» **HOW TO COMPLETE THIS TASK**: Transcribe each line below word for word.

Stored records:
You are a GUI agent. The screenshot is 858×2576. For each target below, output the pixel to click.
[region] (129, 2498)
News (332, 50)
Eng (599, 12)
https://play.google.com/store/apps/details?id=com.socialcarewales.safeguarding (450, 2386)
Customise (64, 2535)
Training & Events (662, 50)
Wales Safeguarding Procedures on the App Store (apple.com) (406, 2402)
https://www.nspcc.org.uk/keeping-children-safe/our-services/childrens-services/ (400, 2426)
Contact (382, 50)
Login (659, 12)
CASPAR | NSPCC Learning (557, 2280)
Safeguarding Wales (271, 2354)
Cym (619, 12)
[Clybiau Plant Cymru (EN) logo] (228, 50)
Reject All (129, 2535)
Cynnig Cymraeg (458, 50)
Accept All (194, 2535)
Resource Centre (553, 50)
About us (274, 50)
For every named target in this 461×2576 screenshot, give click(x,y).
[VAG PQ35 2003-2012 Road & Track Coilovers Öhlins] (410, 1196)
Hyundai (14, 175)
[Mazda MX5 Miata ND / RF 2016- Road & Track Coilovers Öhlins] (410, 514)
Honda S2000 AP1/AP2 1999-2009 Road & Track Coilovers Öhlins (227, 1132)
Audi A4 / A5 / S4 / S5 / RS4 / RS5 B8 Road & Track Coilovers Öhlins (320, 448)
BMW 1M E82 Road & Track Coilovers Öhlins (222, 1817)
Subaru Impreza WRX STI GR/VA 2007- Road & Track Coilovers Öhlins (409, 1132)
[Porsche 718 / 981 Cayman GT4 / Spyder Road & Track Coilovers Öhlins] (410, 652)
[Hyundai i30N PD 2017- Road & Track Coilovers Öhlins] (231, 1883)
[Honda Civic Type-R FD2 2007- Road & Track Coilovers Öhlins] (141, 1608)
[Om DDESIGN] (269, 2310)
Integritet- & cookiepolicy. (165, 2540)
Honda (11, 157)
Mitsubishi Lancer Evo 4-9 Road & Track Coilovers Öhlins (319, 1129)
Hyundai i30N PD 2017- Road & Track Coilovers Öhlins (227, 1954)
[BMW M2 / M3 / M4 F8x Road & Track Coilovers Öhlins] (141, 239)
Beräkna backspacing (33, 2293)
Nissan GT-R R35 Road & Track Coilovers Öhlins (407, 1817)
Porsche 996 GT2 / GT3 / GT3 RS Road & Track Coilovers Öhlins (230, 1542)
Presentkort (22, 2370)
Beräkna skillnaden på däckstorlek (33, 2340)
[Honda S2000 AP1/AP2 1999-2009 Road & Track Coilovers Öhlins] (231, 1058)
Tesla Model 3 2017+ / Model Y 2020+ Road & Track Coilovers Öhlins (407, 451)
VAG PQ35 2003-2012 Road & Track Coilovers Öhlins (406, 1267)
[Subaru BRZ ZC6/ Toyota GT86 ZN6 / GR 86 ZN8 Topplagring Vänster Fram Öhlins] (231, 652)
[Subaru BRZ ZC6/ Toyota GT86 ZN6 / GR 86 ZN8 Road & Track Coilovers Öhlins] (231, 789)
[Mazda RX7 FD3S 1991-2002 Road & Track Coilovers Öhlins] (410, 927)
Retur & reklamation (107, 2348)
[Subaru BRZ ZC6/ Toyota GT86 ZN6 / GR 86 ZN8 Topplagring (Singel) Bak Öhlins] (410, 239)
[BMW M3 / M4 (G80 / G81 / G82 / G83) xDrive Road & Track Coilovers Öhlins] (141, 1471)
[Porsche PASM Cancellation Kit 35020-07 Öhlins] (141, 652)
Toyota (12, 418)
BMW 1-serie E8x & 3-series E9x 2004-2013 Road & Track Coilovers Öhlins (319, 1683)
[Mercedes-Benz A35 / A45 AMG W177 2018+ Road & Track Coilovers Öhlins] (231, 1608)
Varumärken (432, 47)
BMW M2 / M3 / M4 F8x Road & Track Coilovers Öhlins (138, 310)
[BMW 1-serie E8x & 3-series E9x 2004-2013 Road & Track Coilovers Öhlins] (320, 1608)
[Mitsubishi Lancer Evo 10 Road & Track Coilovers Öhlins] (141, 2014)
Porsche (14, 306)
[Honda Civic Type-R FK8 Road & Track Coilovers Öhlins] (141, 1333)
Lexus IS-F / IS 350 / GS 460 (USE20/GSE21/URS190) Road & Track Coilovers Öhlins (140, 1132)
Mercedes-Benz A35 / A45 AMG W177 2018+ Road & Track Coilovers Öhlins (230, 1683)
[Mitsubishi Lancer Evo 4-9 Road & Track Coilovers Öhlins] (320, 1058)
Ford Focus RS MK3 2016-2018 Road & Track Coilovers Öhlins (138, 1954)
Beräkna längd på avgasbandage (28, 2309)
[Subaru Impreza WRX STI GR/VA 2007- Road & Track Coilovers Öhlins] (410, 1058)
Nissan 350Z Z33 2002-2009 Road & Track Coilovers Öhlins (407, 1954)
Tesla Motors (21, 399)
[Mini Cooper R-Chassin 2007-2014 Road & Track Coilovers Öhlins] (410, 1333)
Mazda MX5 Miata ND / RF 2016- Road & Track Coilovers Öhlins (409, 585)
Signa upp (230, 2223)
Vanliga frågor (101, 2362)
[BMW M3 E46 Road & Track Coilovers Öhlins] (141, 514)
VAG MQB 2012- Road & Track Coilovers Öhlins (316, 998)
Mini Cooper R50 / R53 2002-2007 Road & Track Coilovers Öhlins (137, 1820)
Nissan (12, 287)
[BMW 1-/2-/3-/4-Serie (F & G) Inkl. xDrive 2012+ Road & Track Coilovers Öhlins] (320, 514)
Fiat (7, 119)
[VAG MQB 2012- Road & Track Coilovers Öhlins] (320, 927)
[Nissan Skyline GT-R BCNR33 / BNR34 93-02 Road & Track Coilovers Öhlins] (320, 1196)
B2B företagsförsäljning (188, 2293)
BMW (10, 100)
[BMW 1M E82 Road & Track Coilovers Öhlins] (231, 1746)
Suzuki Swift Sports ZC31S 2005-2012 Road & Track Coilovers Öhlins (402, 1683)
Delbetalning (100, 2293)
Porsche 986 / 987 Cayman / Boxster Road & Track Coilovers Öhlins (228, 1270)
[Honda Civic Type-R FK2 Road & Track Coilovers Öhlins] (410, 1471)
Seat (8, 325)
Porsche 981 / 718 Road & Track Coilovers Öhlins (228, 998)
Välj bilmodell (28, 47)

» **RESPONSE AREA**:
You are a GUI agent. The screenshot is 858×2576. For each target below, output the pixel to click.
[region] (129, 2498)
News (332, 50)
Eng (599, 12)
https://play.google.com/store/apps/details?id=com.socialcarewales.safeguarding (450, 2386)
Customise (64, 2535)
Training & Events (662, 50)
Wales Safeguarding Procedures on the App Store (apple.com) (406, 2402)
https://www.nspcc.org.uk/keeping-children-safe/our-services/childrens-services/ (400, 2426)
Contact (382, 50)
Login (659, 12)
CASPAR | NSPCC Learning (557, 2280)
Safeguarding Wales (271, 2354)
Cym (619, 12)
[Clybiau Plant Cymru (EN) logo] (228, 50)
Reject All (129, 2535)
Cynnig Cymraeg (458, 50)
Accept All (194, 2535)
Resource Centre (553, 50)
About us (274, 50)
For every named target in this 461×2576 screenshot, give click(x,y).
[VAG PQ35 2003-2012 Road & Track Coilovers Öhlins] (410, 1196)
Hyundai (14, 175)
[Mazda MX5 Miata ND / RF 2016- Road & Track Coilovers Öhlins] (410, 514)
Honda S2000 AP1/AP2 1999-2009 Road & Track Coilovers Öhlins (227, 1132)
Audi A4 / A5 / S4 / S5 / RS4 / RS5 B8 Road & Track Coilovers Öhlins (320, 448)
BMW 1M E82 Road & Track Coilovers Öhlins (222, 1817)
Subaru Impreza WRX STI GR/VA 2007- Road & Track Coilovers Öhlins (409, 1132)
[Porsche 718 / 981 Cayman GT4 / Spyder Road & Track Coilovers Öhlins] (410, 652)
[Hyundai i30N PD 2017- Road & Track Coilovers Öhlins] (231, 1883)
[Honda Civic Type-R FD2 2007- Road & Track Coilovers Öhlins] (141, 1608)
[Om DDESIGN] (269, 2310)
Integritet- & cookiepolicy. (165, 2540)
Honda (11, 157)
Mitsubishi Lancer Evo 4-9 Road & Track Coilovers Öhlins (319, 1129)
Hyundai i30N PD 2017- Road & Track Coilovers Öhlins (227, 1954)
[BMW M2 / M3 / M4 F8x Road & Track Coilovers Öhlins] (141, 239)
Beräkna backspacing (33, 2293)
Nissan GT-R R35 Road & Track Coilovers Öhlins (407, 1817)
Porsche 996 GT2 / GT3 / GT3 RS Road & Track Coilovers Öhlins (230, 1542)
Presentkort (22, 2370)
Beräkna skillnaden på däckstorlek (33, 2340)
[Honda S2000 AP1/AP2 1999-2009 Road & Track Coilovers Öhlins] (231, 1058)
Tesla Model 3 2017+ / Model Y 2020+ Road & Track Coilovers Öhlins (407, 451)
VAG PQ35 2003-2012 Road & Track Coilovers Öhlins (406, 1267)
[Subaru BRZ ZC6/ Toyota GT86 ZN6 / GR 86 ZN8 Topplagring Vänster Fram Öhlins] (231, 652)
[Subaru BRZ ZC6/ Toyota GT86 ZN6 / GR 86 ZN8 Road & Track Coilovers Öhlins] (231, 789)
[Mazda RX7 FD3S 1991-2002 Road & Track Coilovers Öhlins] (410, 927)
Retur & reklamation (107, 2348)
[Subaru BRZ ZC6/ Toyota GT86 ZN6 / GR 86 ZN8 Topplagring (Singel) Bak Öhlins] (410, 239)
[BMW M3 / M4 (G80 / G81 / G82 / G83) xDrive Road & Track Coilovers Öhlins] (141, 1471)
[Porsche PASM Cancellation Kit 35020-07 Öhlins] (141, 652)
Toyota (12, 418)
BMW 1-serie E8x & 3-series E9x 2004-2013 Road & Track Coilovers Öhlins (319, 1683)
[Mercedes-Benz A35 / A45 AMG W177 2018+ Road & Track Coilovers Öhlins] (231, 1608)
Varumärken (432, 47)
BMW M2 / M3 / M4 F8x Road & Track Coilovers Öhlins (138, 310)
[BMW 1-serie E8x & 3-series E9x 2004-2013 Road & Track Coilovers Öhlins] (320, 1608)
[Mitsubishi Lancer Evo 10 Road & Track Coilovers Öhlins] (141, 2014)
Porsche (14, 306)
[Honda Civic Type-R FK8 Road & Track Coilovers Öhlins] (141, 1333)
Lexus IS-F / IS 350 / GS 460 (USE20/GSE21/URS190) Road & Track Coilovers Öhlins (140, 1132)
Mercedes-Benz A35 / A45 AMG W177 2018+ Road & Track Coilovers Öhlins (230, 1683)
[Mitsubishi Lancer Evo 4-9 Road & Track Coilovers Öhlins] (320, 1058)
Ford Focus RS MK3 2016-2018 Road & Track Coilovers Öhlins (138, 1954)
Beräkna längd på avgasbandage (28, 2309)
[Subaru Impreza WRX STI GR/VA 2007- Road & Track Coilovers Öhlins] (410, 1058)
Nissan 350Z Z33 2002-2009 Road & Track Coilovers Öhlins (407, 1954)
Tesla Motors (21, 399)
[Mini Cooper R-Chassin 2007-2014 Road & Track Coilovers Öhlins] (410, 1333)
Mazda MX5 Miata ND / RF 2016- Road & Track Coilovers Öhlins (409, 585)
Signa upp (230, 2223)
Vanliga frågor (101, 2362)
[BMW M3 E46 Road & Track Coilovers Öhlins] (141, 514)
VAG MQB 2012- Road & Track Coilovers Öhlins (316, 998)
Mini Cooper R50 / R53 2002-2007 Road & Track Coilovers Öhlins (137, 1820)
Nissan (12, 287)
[BMW 1-/2-/3-/4-Serie (F & G) Inkl. xDrive 2012+ Road & Track Coilovers Öhlins] (320, 514)
Fiat (7, 119)
[VAG MQB 2012- Road & Track Coilovers Öhlins] (320, 927)
[Nissan Skyline GT-R BCNR33 / BNR34 93-02 Road & Track Coilovers Öhlins] (320, 1196)
B2B företagsförsäljning (188, 2293)
BMW (10, 100)
[BMW 1M E82 Road & Track Coilovers Öhlins] (231, 1746)
Suzuki Swift Sports ZC31S 2005-2012 Road & Track Coilovers Öhlins (402, 1683)
Delbetalning (100, 2293)
Porsche 986 / 987 Cayman / Boxster Road & Track Coilovers Öhlins (228, 1270)
[Honda Civic Type-R FK2 Road & Track Coilovers Öhlins] (410, 1471)
Seat (8, 325)
Porsche 981 / 718 Road & Track Coilovers Öhlins (228, 998)
Välj bilmodell (28, 47)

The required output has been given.